The IKDC Subjective Knee Form,[10] intended to assess the total overall knee function, includes information on symptoms/pain, function, and sports/physical activity. A higher score indicates a higher level of knee function and a lower degree of symptoms. This form is considered valid for all patients 10 years and older, whether the patients complete the form alone or with the assistance of their parent or guardian. The ACL-RSI questionnaire[26] is a validated 12-question scale to evaluate patients’ confidence in their knee and fears associated with return to sport after ACLR. Scores range from 0 to 100, with a higher score indicating an increased psychological desire to return to sport.

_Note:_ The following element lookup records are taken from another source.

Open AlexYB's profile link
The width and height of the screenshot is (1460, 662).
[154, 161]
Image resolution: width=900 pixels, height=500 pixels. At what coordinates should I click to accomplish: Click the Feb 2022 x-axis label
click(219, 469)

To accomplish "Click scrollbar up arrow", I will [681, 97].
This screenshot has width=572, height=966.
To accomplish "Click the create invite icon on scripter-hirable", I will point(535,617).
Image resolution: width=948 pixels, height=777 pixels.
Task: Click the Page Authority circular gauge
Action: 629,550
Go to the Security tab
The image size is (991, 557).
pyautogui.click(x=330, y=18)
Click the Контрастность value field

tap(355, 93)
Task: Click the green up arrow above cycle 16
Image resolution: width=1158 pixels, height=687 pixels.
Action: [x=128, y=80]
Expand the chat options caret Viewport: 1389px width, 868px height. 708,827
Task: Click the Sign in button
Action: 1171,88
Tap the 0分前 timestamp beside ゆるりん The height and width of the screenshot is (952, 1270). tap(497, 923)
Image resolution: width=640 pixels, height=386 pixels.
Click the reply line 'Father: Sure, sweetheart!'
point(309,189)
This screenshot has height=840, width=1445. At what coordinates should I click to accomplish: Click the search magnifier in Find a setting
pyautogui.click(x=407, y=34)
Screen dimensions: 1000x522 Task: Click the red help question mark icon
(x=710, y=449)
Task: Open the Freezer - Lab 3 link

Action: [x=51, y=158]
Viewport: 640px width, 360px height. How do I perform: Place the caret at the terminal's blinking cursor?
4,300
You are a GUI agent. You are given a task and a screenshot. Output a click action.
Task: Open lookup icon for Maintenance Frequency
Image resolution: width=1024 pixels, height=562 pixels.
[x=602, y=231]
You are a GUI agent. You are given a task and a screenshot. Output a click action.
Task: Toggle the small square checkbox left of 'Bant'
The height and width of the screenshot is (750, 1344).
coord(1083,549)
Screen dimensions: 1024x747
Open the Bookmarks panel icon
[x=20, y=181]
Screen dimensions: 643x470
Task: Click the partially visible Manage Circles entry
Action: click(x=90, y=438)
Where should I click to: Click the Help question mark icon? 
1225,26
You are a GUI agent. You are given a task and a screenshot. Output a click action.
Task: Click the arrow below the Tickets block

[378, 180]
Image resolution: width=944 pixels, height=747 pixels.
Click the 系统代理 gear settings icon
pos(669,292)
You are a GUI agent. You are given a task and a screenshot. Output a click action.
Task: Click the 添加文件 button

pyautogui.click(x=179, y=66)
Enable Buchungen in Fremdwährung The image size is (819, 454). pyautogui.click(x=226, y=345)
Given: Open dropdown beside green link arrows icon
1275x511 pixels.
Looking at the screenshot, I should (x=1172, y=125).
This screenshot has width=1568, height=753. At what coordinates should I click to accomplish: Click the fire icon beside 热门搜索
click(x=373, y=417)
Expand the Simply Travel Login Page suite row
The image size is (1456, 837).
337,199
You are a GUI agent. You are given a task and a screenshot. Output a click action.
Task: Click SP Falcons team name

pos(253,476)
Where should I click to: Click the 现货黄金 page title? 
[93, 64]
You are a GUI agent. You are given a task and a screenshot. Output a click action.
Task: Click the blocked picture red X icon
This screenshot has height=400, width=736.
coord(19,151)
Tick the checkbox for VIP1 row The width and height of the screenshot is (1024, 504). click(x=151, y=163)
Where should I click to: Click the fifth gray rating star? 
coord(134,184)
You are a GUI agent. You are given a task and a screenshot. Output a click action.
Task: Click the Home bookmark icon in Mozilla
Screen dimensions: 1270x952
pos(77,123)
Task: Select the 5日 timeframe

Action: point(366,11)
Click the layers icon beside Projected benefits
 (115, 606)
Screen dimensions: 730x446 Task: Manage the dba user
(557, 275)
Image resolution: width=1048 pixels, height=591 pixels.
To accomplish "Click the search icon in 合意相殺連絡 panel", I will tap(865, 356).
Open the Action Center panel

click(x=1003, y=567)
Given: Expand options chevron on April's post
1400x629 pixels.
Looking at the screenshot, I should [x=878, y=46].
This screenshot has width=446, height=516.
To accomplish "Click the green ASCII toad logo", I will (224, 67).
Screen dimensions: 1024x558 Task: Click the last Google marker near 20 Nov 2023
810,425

Patients were grouped based on their return to primary sport response: those who returned to and sustained participation in their primary sport after ACLR (group 1) and those who did not return to their primary sport after ACLR (group 2). Patients who initially returned to sport for a limited period of time but who had a subsequent injury that prevented sustained sport participation were considered to have not successfully returned to sport and were included in group 2. Patients who returned to sports after ACLR but completed their sport career before follow-up were considered to have successfully returned to sport and were included in group 1.

Statistical Analysis

Descriptive statistics were generated for characteristic data for both the initial study population (299 patients) and the final study cohort (74 patients). Characteristic data were compared between the study population and the study cohort as well as between groups 1 and 2 within the study cohort. Age at surgery was normally distributed and was compared using independent-samples t tests (α = .05). Time to follow-up, age at follow-up, and body mass index (BMI) were not normally distributed and were compared using Mann-Whitney U tests. Categorical characteristic data were compared using a chi-square test or Fisher exact test. Within the study cohort, neither ACL-RSI nor IKDC scores were normally distributed in group 1; as such, Mann-Whitney U tests were used to compare these scores between the 2 groups. Power analysis was performed for sample size estimation based on preliminary data collected for this study, which compared ACL-RSI scores at minimum 2-year follow-up between patients who returned and those who did not return to sport. The difference in group means was 25, with a mean SD of 21. With α = .05 and power = 0.8, the projected sample size needed was approximately N = 22 (11 patients in each group).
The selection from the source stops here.